1. Programmes de démobilisation et d’emploi: Transformer les « brigades » en citoyens utiles et productifs en leur offrant des formations, des stages et des emplois, le tout pouvant être financé par l’imposition (ou l’expropriation) de cette même bourgeoisie qui utilise aujourd’hui ses profits mal acquis pour semer la violence.

2. Réformer la PNH : Reconstruire la force de fond en comble, en réévaluant les salaires, en réorganisant les structures de commandement, en instaurant un contrôle civil strict et en mettant fin aux activités clandestines de la bourgeoisie, entre autres mesures.
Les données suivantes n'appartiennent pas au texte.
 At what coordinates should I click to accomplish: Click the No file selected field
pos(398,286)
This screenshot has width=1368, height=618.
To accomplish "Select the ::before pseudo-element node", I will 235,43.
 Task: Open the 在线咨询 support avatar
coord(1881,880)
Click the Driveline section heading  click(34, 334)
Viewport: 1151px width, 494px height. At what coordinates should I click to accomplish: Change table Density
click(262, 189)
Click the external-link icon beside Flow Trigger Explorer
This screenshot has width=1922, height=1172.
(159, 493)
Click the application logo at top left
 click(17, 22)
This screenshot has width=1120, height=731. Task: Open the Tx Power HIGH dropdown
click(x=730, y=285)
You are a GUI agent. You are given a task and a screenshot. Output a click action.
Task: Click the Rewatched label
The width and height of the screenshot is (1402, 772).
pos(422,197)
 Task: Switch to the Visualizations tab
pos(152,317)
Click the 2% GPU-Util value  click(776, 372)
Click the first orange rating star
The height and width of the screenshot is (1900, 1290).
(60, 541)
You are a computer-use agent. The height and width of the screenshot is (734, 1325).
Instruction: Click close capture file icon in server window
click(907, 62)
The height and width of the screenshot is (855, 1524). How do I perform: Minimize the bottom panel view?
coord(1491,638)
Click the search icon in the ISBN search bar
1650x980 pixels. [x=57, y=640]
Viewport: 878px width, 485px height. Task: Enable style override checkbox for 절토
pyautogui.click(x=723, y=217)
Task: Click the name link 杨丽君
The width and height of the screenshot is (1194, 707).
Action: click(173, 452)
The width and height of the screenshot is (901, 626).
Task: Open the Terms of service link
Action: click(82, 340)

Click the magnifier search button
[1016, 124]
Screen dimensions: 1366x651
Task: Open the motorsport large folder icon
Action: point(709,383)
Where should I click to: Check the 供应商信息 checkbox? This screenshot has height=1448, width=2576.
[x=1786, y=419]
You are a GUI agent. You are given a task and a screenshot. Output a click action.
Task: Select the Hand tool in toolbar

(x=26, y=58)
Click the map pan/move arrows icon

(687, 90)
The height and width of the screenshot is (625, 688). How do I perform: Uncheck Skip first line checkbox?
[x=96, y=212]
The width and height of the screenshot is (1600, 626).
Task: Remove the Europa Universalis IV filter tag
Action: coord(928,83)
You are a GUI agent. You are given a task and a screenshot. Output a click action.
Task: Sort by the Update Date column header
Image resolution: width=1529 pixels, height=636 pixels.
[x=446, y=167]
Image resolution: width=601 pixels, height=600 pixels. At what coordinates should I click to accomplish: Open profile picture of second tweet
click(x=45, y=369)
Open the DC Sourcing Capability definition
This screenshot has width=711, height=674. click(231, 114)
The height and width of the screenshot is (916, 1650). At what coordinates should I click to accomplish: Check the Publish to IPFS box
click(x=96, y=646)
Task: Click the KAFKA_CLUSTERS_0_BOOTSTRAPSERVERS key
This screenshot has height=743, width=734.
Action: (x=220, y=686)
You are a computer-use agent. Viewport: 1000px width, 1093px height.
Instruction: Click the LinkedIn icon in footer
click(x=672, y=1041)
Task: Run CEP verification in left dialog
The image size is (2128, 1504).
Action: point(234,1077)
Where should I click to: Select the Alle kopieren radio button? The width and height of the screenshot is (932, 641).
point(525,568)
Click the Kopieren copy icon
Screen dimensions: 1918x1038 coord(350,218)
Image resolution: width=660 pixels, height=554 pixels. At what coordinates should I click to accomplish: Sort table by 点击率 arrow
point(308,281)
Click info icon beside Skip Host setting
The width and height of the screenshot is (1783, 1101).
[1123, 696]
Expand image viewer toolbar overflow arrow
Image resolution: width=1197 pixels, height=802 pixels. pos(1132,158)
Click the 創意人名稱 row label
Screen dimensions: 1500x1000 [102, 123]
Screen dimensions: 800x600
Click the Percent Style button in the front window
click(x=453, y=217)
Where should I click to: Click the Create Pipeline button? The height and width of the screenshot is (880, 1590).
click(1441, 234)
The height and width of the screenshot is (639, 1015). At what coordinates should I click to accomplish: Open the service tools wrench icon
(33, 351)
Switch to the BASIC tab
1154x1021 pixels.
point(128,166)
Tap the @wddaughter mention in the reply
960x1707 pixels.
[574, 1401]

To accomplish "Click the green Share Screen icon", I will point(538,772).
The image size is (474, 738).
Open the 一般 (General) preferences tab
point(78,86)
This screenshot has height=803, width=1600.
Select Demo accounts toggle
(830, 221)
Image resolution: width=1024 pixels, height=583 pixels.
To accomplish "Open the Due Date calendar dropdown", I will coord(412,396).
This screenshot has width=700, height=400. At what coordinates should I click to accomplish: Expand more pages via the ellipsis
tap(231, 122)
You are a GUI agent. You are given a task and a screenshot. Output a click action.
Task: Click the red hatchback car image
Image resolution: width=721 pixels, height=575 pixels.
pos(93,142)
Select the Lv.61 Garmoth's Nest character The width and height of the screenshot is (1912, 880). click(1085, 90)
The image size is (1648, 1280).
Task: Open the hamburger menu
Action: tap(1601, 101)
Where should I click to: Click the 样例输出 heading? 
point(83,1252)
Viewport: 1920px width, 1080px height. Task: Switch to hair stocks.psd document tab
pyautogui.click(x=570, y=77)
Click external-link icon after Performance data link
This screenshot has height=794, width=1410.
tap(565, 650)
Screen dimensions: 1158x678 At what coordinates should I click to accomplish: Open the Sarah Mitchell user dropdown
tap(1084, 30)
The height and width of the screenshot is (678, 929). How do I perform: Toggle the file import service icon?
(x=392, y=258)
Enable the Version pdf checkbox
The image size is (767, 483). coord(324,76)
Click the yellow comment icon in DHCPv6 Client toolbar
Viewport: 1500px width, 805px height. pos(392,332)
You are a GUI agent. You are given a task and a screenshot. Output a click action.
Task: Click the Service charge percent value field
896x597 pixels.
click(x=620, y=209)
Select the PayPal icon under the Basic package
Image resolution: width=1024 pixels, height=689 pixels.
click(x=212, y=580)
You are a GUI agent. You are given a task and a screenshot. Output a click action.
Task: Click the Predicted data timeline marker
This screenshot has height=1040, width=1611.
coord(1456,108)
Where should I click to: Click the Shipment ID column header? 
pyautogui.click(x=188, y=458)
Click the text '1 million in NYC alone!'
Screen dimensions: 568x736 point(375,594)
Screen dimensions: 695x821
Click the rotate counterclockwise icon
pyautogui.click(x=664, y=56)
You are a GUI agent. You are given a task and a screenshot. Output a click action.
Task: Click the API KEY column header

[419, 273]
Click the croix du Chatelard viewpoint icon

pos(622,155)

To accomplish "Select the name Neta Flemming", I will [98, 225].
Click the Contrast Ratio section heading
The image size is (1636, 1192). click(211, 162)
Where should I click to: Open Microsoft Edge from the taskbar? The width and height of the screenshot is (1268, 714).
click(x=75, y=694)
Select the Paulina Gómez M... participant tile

3. Contrôler les ONG: Haïti doit cesser d’être la « République des ONG », qui vont et viennent aujourd’hui à leur guise et font ce qu’elles veulent. Les ONG, en particulier étrangères, doivent être contrôlées, réglementées et surveillées par l’État afin d’éviter qu’elles ne deviennent des entreprises corrompues et, pire encore, des agents de déstabilisation. Toute assistance qu’elles fournissent doit être contrôlée selon le critère de la promotion d’une paix et d’un développement véritables, et non d’une gestion de crise permanente.

La paix proposée par Viv Ansanm n’est ni naïve ni passive : elle est pragmatique et urgente. Mais la paix exige plus qu’un simple cessez-le-feu entre groupes armés. Elle exige de s’attaquer aux intérêts qui profitent du chaos. Tant que ces réseaux – économiques, politiques, sécuritaires et diplomatiques – ne seront pas traités, la paix restera un mot, pas une réalité.

Il est temps de poser la vraie question : à qui profite la poursuite des violences ? Nous devons répondre par la transparence, la justice et la redistribution, et même par la refondation de la société haïtienne.

Haïti mérite la paix. Mais elle doit être payée non par la mort et la peur, mais par la restitution des terres et du travail volés, la justice sociale et la reconstruction démocratique.